◆ Material for this exercise:
+++++
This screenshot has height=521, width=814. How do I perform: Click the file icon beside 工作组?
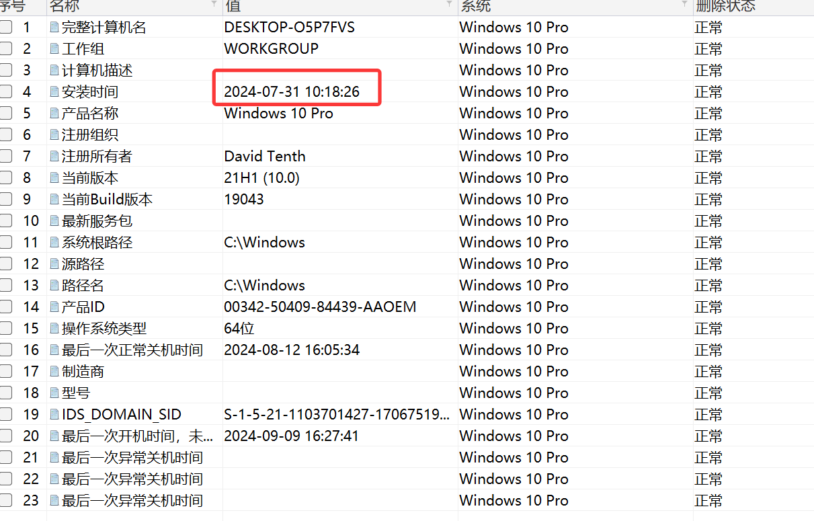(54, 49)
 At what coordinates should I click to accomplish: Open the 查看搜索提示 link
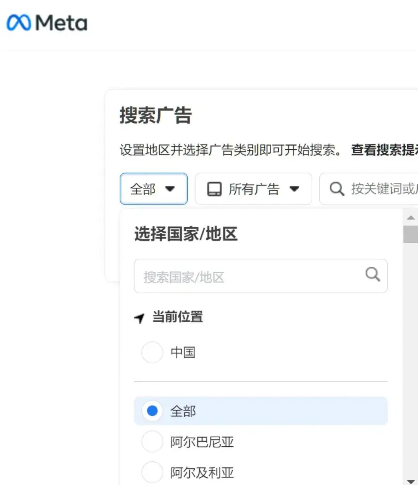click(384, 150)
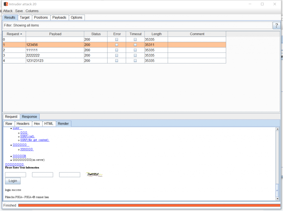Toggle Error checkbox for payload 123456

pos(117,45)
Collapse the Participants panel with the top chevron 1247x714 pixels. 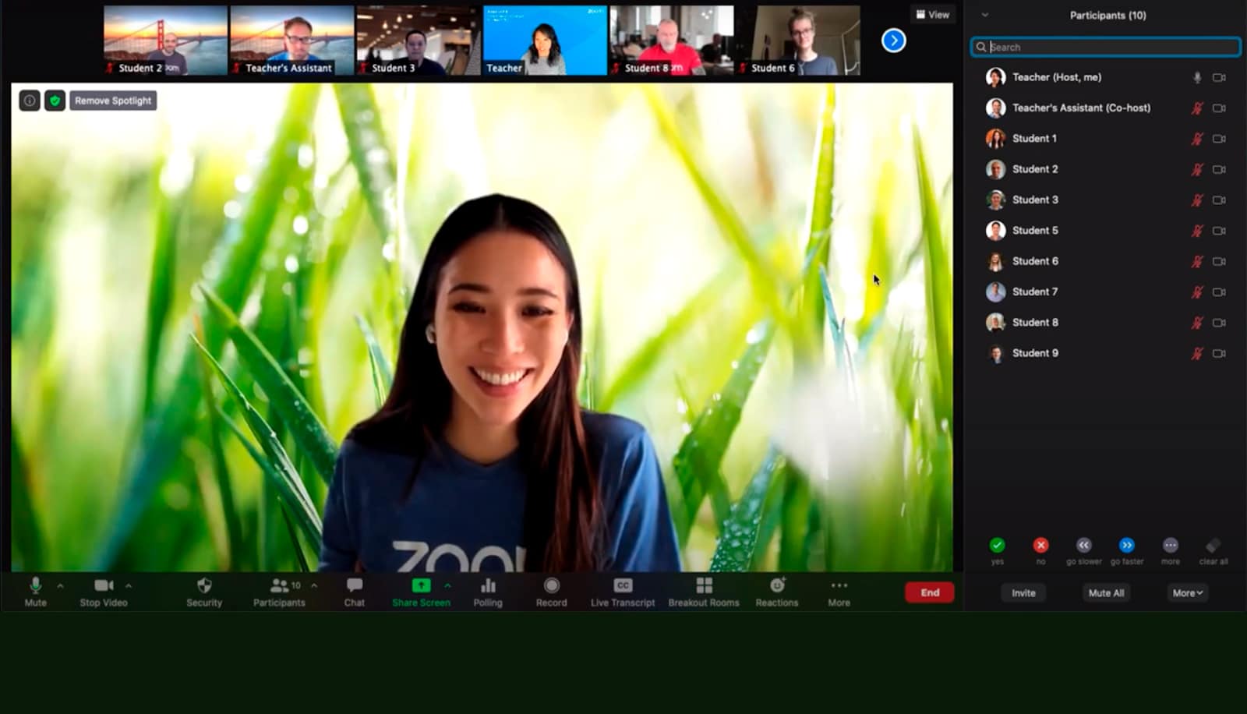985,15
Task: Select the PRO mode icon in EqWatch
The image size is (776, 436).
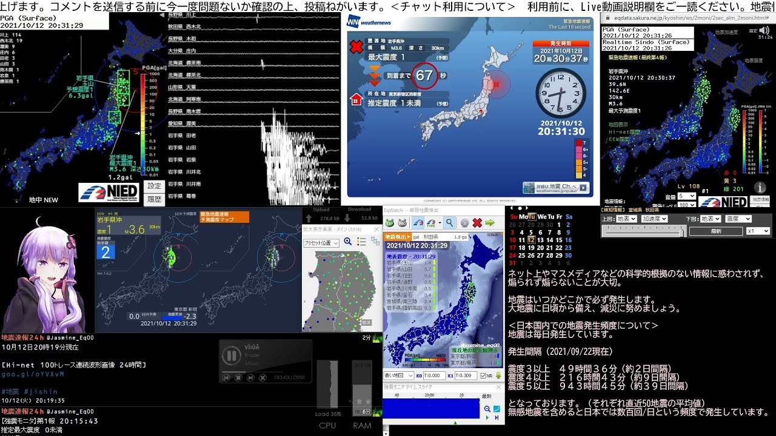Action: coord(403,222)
+++++
◆ Exercise requirements: Return every line above that contains the string "icon", treating uppercase and lowercase as different.

◆ Solution for this exercise:
This screenshot has height=521, width=814. How do I perform: Click the file icon beside 工作组?
Task: Select the PRO mode icon in EqWatch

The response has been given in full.